#### Tugas 1:
Tuliskan sebagai daftar bernomor baris-baris entri mulai dari baris yang memuat "Given: Select the Pull tool" sampai dengan baris terakhir entri, tanpa baris kosong. Jangan masukkan gambar ke dalam jawaban.

#### Teks Bacaan:
* * * * * * * * *
Sistem Pemilu Tetap Terbuka, Pakar Hukum Tata Negara dan Konstitusi: Putusan MK Wajib Dihormati

  • Bagikan
Pakar Hukum Tata Negara dan Konstitusi Universitas Muslim Indonesia, Fahri Bachmid

FAJAR.CO.ID, JAKARTA — Mahkamah Konstitusi (MK) membaca putusan uji materi Undang-Undang Nomor 7 Tahun 2017 atau gugatan sistem proporsional tertutup, Kamis, (15/6/2023).

Dalam pembacaan putusan itu, MK menolak gugatan pemohon dan memutuskan untuk tetap proporsional terbuka.

Menanggapi hal itu, Pakar Hukum Tata Negara dan Konstitusi Universitas Muslim Indonesia, Fahri Bachmid mengatakan, secara prinsip putusan MK ini harus dihormati dan dijalankan sebagaimana mestinya, sebagai konsekuensi negara hukum.

“Sebab secara konstitusional MK dalam pertimbangan hukumnya telah memberikan jalan serta petunjuk secara konstitusional terkait perubahan hukum Pemilu kedepan ‘Ius constitutum’ jika nantinya pembentuk UU melakukan perbaikan regulasi Pemilu,” tuturnya Fahri Bachmid, kepada Fajar.co.id, Kamis, (15/6/2023). 

Soal politik uang yang menjadi salah satu alasan penggugat ingin proporsional tertutup, Fahri Bachmid mengatakan, ada beberapa hal penting dalam memerangi politik uang.

Pertama, parpol dan anggota DPRD harus memperbaiki dan berkomitmen untuk tidak menggunakan politik uang.

Kedua, penegakan hukum harus dilaksanakan tanpa membeda-bedakan latar belakangnya.

Ketiga, masyarakat perlu diberikan kesadaran dan pendidikan politik untuk tidak menerima politik uang.
* * * * * * * * *
#### Tugas 2:
Ulangi bagian teks tentang putusan MK soal sistem pemilu mulai dari "Soal politik uang" sampai dengan "menggunakan politik uang." tanpa mengubah apa pun.

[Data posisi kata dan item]
* * * * * * * * *
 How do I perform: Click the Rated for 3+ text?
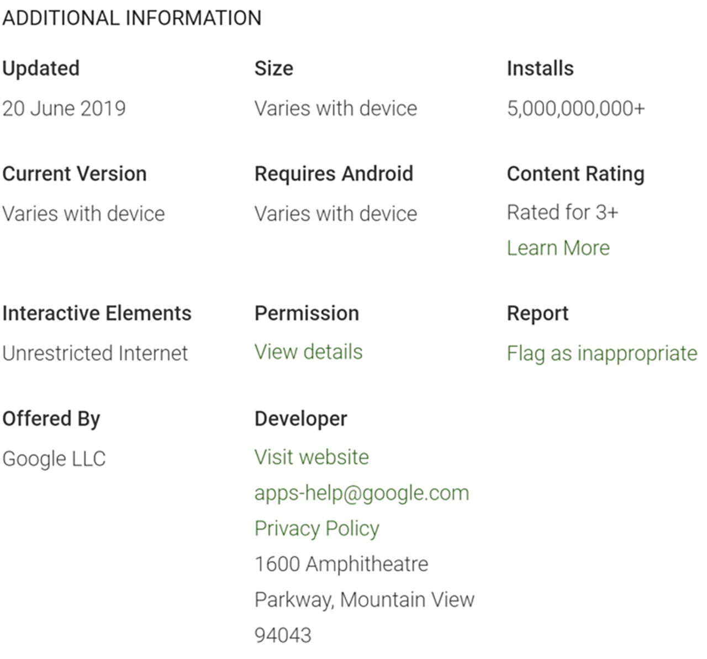(x=562, y=212)
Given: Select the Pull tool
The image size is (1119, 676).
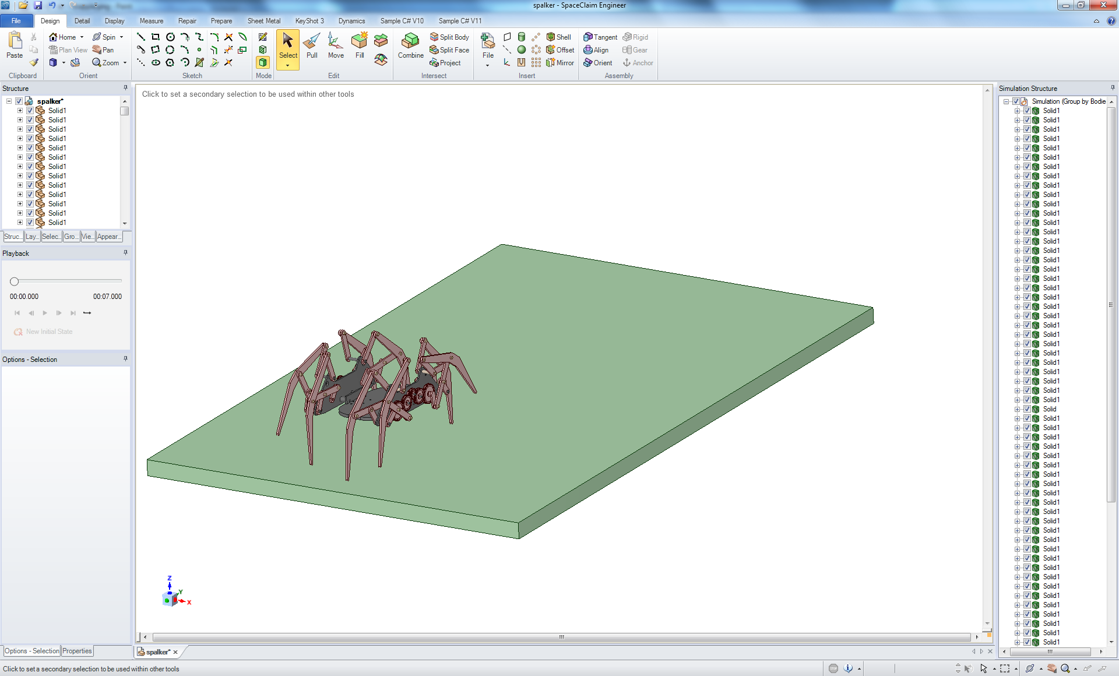Looking at the screenshot, I should coord(312,47).
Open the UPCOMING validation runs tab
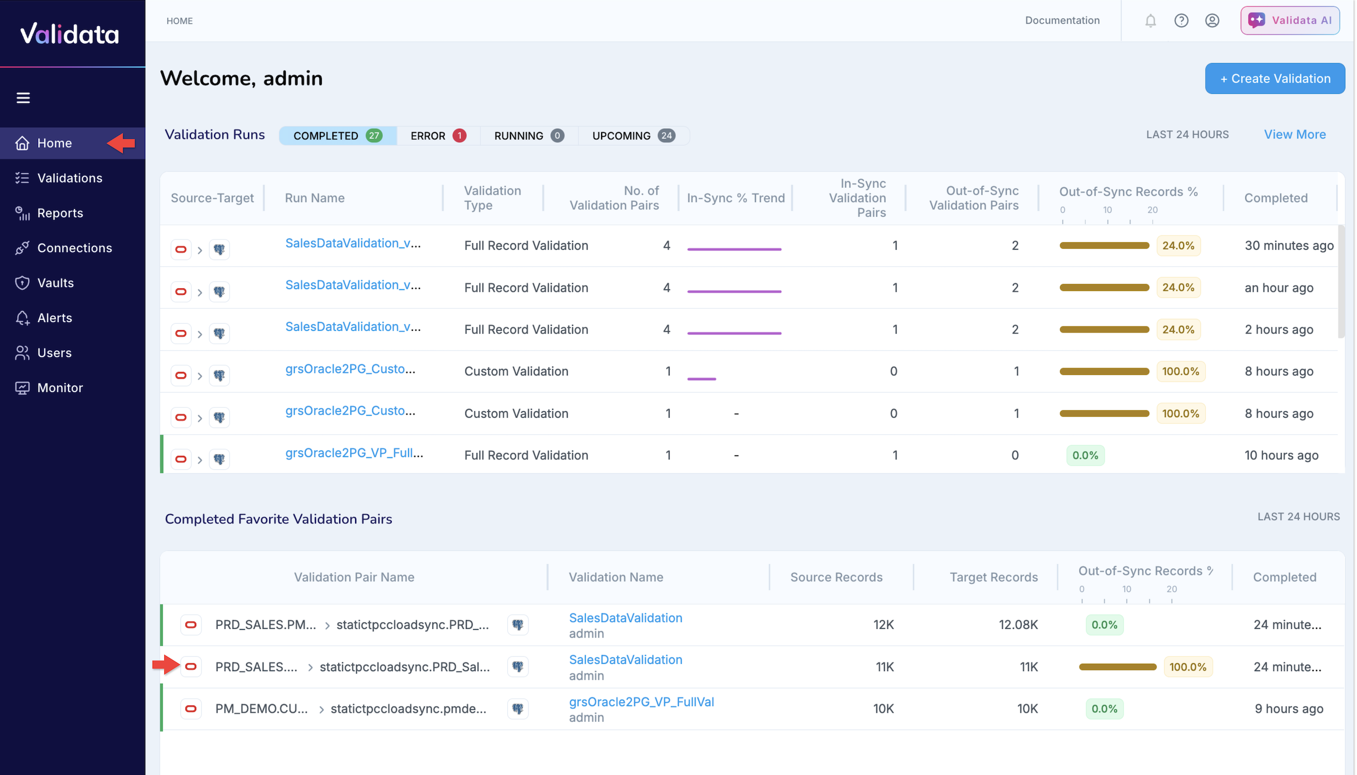Screen dimensions: 1357x775 pos(633,136)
* * * * * * * * *
#### Jawaban 1:
1. Given: Select the Pull tool
2. The image size is (1119, 676).
3. Looking at the screenshot, I should coord(312,47).
4. Open the UPCOMING validation runs tab
5. Screen dimensions: 1357x775 pos(633,136)

#### Jawaban 2:
Soal politik uang yang menjadi salah satu alasan penggugat ingin proporsional tertutup, Fahri Bachmid mengatakan, ada beberapa hal penting dalam memerangi politik uang.

Pertama, parpol dan anggota DPRD harus memperbaiki dan berkomitmen untuk tidak menggunakan politik uang.